Fortunately, the hackers did not get away with other sensitive information such as Social Security numbers. Other government issued information such as drivers license numbers were also safe, the company confirmed. The company also processes the financial data of its clients separately. Therefore there were no casualties in the financial department.
MyFitness Pal program is an app available for free on smartphones and allows for easy tracking of users goals. The app can track the diet, nutrition and calorie intake of the user. It determines how much the user needs to eat in calorie terms after calculating with the data registered in it. The company responsible for the app was brought back in February 2015, by Under Armour for $475 million.

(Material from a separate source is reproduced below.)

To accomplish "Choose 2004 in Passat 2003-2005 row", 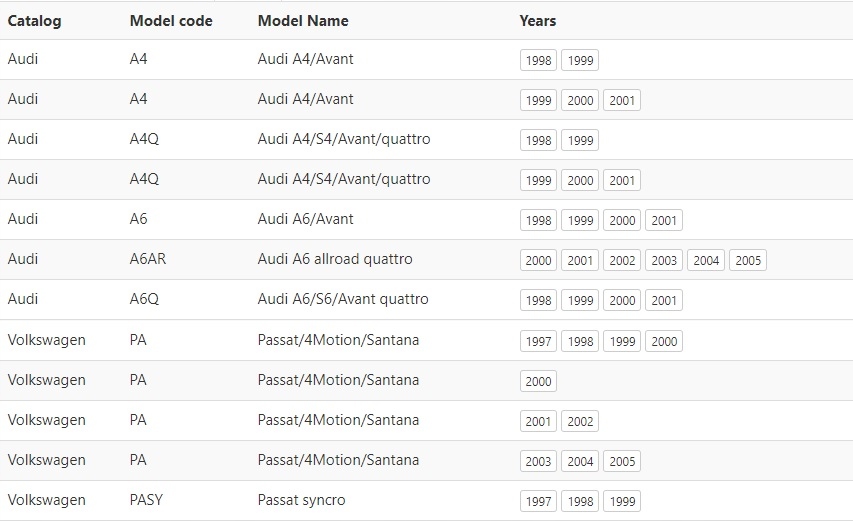I will (580, 461).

The company has been actively notifying its members through the app and emails to urge to change their details. The company also involved the law enforcement authorities in the issue to help with the investigation.
Many analysts had their points to say regarding the recent hack including Engin Kirda, the co-founder and Chief Architect at Lastline. With various questions including the importance of the data taken lingering on people’s minds, Professor Kirda answered a few questions.
Considering that the hackers got away with data including usernames, passwords, and email addresses, people wanted to know what use it was for the hackers. Kirda noted that this kind of information might not involve financial data, but it was still valuable for the hackers. The attackers now have the chance to brute force on any platform using the given data. Email addresses will also be used for spamming since many of the addresses are owned by active people.
He also added that if the hackers looked to sell the data, they would have a ready-made market on the dark web. On the market, the highest bidder will probably get the data and only they will know what they will use it for. He also likened the Under Armour hack to the Sony hack which happened a few years ago.